Now if only they would bring back Kodachrome… There is a Paul Simon song and a state park in Utah named for the legendary Kodachrome film. I know many photographers who were severely disappointed when that film was discontinued. Since Kodachrome requires a very specialized development process, I would be quite surprised if that one ever came back again.
Kodak Brings Back a Classic with EKTACHROME Film
Las Vegas, NV, Thursday, January 05, 2017 —
To the delight of film enthusiasts across the globe, Eastman Kodak Company today announced plans to bring back one of its most iconic film stocks. Over the next 12 months, Kodak will be working to reformulate and manufacture KODAK EKTACHROME Film for both motion picture and still photography applications. Initial availability is expected in the fourth quarter of 2017.
KODAK EKTACHROME Film has a distinctive look that was the choice for generations of cinematographers before it was discontinued in 2012. The film is known for its extremely fine grain, clean colors, great tones and contrasts.
“It is such a privilege to reintroduce KODAK EKTRACHROME Film to the cinematography community,” said Steven Overman, Kodak’s chief marketing officer and president of the Consumer and Film Division. “We are seeing a broad resurgence of excitement about capturing images on film. Kodak is committed to continuing to manufacture film as an irreplaceable medium for image creators to capture their artistic vision. We are proud to help bring back this classic.”
Kodak will produce EKTACHROME at its film factory in Rochester, N.Y., and will market and distribute the Super 8 motion picture film version of EKTACHROME Film directly.

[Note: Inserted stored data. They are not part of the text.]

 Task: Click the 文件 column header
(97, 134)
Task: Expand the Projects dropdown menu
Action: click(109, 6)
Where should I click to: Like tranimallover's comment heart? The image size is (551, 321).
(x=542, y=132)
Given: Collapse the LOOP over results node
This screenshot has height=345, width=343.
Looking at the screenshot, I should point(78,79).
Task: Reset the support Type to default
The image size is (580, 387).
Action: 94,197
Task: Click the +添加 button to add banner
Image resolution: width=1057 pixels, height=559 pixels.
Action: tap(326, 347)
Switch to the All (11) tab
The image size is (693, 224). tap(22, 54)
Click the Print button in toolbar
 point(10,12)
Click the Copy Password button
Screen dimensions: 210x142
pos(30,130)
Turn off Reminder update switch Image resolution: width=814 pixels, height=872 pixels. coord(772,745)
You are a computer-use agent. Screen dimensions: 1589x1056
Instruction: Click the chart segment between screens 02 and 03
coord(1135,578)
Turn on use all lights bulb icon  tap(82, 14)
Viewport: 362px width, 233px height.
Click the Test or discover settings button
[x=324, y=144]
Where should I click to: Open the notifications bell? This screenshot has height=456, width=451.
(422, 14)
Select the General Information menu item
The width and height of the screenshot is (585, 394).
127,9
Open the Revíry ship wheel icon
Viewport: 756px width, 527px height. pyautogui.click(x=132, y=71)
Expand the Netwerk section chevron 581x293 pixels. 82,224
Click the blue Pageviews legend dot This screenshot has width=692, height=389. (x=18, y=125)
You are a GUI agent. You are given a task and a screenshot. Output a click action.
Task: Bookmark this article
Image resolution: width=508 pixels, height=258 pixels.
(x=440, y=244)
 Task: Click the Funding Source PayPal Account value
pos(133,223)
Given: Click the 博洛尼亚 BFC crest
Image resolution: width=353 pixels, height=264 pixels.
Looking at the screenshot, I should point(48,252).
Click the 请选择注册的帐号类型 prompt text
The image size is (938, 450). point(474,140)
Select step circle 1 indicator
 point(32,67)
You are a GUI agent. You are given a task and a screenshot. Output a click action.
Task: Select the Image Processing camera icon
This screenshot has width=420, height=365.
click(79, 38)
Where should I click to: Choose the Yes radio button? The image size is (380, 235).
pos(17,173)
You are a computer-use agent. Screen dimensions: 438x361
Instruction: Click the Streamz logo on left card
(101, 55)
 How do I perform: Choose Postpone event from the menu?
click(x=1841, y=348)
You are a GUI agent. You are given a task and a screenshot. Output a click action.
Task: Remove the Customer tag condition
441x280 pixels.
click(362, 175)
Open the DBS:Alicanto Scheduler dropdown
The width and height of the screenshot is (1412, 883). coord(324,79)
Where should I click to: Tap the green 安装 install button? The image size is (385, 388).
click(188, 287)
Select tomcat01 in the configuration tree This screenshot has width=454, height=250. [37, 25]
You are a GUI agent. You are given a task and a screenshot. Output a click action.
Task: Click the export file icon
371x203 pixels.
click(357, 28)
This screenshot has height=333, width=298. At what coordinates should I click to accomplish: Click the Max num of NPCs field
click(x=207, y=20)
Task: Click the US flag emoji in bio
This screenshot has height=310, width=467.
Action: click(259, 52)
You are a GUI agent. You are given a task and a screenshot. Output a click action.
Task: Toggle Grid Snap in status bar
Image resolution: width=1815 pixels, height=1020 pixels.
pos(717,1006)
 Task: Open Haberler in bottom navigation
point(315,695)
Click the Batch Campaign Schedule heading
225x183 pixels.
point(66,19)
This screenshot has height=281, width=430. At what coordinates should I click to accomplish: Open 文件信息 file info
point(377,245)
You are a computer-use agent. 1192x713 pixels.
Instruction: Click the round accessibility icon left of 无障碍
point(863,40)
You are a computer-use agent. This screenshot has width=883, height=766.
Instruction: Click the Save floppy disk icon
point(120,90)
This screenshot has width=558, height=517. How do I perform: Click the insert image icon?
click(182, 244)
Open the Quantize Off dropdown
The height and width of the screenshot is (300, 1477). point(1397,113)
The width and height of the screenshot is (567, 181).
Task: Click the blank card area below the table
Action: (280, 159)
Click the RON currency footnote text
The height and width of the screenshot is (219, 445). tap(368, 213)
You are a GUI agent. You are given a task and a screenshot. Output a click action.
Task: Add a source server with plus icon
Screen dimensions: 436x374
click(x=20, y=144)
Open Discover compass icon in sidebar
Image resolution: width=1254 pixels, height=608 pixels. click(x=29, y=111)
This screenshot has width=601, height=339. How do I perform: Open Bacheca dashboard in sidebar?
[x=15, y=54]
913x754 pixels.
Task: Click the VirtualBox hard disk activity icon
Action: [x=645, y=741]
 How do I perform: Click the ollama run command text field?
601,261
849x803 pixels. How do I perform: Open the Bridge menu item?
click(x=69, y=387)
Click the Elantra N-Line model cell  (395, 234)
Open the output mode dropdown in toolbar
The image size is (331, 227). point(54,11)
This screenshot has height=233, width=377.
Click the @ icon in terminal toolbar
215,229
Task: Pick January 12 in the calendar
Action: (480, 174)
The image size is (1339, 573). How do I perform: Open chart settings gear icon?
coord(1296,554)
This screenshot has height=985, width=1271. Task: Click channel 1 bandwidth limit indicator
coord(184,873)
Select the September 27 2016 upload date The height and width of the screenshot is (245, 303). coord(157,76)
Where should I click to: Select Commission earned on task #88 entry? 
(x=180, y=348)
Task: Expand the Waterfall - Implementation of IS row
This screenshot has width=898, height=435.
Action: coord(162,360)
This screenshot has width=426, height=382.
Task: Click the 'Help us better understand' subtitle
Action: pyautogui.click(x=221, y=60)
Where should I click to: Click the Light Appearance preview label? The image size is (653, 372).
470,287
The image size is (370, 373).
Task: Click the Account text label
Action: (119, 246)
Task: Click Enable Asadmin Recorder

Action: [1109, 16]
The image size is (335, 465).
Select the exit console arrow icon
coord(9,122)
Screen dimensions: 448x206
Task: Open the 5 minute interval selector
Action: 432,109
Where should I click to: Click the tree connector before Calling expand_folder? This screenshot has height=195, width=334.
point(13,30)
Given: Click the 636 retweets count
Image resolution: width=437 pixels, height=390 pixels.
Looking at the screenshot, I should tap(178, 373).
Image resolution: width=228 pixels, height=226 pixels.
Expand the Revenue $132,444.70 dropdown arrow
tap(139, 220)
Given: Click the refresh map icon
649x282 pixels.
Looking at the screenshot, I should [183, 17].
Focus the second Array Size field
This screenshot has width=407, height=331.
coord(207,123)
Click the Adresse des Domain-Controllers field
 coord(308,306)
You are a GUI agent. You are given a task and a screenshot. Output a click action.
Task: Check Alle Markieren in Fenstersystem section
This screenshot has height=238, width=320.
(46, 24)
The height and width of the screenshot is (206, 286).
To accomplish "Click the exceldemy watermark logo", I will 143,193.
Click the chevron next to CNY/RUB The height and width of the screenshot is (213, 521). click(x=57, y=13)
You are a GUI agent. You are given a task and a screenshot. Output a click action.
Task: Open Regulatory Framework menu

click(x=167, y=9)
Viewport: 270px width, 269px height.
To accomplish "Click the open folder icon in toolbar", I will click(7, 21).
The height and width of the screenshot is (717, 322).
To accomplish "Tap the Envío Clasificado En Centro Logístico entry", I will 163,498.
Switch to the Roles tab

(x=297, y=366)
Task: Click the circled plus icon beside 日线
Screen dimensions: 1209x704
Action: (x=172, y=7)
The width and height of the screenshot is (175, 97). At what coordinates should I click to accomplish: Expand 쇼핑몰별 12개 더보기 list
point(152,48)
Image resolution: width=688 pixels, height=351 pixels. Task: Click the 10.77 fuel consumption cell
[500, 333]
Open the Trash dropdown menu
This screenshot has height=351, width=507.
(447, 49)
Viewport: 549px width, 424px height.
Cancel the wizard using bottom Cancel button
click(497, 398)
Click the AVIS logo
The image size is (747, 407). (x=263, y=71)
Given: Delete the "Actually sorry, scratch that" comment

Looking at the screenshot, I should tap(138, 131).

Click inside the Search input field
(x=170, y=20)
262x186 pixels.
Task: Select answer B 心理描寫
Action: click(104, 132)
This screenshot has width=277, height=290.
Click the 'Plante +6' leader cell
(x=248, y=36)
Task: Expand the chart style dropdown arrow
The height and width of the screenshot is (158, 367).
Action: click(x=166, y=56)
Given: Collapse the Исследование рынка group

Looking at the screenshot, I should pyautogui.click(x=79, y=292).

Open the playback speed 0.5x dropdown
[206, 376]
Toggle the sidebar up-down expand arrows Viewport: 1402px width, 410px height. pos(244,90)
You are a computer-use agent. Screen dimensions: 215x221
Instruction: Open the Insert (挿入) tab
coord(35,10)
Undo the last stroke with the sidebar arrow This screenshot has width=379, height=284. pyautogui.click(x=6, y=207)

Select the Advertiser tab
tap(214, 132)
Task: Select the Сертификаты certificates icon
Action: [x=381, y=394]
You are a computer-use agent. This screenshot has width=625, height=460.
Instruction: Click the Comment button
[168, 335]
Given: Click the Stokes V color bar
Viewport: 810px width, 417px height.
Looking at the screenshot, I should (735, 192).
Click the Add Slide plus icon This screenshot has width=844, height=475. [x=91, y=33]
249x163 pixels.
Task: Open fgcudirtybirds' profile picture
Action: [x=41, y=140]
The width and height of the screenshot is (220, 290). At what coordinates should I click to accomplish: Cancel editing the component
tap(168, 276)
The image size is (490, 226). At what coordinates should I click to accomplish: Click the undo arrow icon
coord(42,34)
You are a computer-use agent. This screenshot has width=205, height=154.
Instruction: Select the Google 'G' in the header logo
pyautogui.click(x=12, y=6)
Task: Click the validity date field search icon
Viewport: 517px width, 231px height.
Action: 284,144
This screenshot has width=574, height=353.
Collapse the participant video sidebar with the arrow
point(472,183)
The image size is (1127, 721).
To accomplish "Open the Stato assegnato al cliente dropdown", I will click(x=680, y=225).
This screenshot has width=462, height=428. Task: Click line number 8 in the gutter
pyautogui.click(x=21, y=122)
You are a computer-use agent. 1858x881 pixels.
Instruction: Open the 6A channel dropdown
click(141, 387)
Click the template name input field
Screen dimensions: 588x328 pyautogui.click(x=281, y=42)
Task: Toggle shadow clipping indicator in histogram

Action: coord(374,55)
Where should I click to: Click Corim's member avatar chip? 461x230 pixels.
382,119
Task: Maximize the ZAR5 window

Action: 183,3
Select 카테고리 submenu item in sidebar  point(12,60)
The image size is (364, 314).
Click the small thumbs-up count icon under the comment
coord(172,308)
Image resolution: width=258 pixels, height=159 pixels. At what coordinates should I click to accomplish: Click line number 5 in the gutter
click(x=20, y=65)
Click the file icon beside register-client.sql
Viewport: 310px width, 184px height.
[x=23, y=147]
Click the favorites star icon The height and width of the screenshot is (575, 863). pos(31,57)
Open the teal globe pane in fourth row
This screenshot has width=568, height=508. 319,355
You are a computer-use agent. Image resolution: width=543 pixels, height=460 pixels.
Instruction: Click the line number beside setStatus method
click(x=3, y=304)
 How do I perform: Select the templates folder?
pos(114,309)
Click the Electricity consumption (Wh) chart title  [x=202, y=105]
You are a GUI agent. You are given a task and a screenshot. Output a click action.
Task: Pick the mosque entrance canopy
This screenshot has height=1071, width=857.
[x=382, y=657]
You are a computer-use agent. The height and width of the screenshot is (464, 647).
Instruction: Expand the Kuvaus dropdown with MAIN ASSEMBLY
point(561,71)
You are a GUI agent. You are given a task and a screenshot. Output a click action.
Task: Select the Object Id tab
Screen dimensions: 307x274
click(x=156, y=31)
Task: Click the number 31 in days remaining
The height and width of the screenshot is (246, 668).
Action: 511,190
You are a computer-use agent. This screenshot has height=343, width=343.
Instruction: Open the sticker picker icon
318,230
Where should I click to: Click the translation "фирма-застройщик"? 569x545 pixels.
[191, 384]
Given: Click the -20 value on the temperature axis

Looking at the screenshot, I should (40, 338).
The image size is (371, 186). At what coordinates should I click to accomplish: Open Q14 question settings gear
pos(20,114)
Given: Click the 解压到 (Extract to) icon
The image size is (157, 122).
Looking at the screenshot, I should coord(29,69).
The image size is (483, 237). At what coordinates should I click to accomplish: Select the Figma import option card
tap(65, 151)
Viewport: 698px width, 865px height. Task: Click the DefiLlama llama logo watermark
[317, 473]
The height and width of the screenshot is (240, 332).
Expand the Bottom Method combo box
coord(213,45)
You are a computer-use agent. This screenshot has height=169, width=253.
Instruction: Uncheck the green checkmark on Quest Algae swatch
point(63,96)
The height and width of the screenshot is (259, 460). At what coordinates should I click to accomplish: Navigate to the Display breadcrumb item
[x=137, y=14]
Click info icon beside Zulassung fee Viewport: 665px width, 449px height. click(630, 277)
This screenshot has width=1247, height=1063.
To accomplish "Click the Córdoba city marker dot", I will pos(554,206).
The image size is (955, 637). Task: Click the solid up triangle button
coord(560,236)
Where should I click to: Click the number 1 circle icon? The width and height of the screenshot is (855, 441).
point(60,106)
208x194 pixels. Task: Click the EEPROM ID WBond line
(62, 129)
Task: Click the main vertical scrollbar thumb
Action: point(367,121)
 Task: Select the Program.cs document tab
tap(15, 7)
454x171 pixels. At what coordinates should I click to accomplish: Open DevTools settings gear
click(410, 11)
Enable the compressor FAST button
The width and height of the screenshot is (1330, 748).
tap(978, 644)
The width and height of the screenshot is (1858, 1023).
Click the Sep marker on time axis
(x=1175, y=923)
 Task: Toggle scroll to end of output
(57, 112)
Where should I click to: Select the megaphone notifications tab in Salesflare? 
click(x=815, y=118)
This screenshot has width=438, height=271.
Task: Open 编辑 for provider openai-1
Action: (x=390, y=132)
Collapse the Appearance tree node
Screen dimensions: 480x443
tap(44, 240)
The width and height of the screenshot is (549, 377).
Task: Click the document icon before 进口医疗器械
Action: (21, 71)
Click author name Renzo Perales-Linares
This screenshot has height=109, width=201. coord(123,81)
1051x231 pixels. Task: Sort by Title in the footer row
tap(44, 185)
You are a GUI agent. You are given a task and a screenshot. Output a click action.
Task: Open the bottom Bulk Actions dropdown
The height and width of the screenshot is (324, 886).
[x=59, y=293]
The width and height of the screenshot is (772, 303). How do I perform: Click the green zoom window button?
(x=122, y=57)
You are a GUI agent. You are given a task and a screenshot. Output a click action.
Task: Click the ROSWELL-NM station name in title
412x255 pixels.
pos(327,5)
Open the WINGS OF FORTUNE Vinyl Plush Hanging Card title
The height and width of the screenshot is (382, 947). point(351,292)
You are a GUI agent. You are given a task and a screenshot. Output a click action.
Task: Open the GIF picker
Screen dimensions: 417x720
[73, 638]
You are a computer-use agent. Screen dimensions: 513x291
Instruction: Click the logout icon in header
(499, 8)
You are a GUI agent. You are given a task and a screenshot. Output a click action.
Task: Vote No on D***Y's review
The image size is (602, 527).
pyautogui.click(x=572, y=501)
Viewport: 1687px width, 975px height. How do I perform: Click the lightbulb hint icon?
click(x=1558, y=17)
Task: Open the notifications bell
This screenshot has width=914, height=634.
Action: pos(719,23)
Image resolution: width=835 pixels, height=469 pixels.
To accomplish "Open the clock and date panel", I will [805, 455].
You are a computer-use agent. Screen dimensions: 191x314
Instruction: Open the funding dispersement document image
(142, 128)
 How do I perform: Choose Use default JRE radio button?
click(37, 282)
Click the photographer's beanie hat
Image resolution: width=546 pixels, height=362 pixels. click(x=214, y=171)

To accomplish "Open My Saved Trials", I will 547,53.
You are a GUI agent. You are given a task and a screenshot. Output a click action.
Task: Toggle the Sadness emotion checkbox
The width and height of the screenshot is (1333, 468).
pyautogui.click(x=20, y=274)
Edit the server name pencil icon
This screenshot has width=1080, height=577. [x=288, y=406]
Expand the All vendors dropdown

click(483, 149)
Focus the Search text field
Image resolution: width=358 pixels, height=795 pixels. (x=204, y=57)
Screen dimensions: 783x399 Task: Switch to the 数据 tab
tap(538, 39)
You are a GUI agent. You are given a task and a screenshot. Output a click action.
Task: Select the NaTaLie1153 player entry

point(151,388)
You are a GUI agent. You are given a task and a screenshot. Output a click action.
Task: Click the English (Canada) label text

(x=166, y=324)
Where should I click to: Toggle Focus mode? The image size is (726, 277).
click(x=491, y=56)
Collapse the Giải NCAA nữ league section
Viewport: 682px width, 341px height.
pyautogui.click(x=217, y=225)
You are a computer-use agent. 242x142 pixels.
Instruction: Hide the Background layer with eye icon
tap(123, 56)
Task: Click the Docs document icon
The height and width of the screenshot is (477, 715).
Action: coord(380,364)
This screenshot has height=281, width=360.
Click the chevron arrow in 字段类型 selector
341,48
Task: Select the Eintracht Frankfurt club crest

Kodak Alaris, an independent company since 2013, also plans to offer a still format KODAK PROFESSIONAL EKTACHROME Film for photographers in 135-36x format. KODAK PROFESSIONAL EKTACHROME Film is a color positive film, also known as “reversal,” “slide,” or “transparency” film. Unlike all of the other KODAK PROFESSIONAL Films available today, which are color negative films, EKTACHROME generates a positive image that can be viewed or projected once it is exposed and processed. This makes it ideal for high-resolution projection or presentations. It is also well suited for scanning and printing onto a range of professional-grade photographic media. Availability is expected in the fourth quarter of 2017.